• **Work required**: Copy the data. Keep every character as given.

:: Material provided

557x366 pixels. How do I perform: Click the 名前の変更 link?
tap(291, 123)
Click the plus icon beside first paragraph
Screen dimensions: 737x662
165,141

::::

• **Exercise result**:
557x366 pixels. How do I perform: Click the 名前の変更 link?
tap(291, 123)
Click the plus icon beside first paragraph
Screen dimensions: 737x662
165,141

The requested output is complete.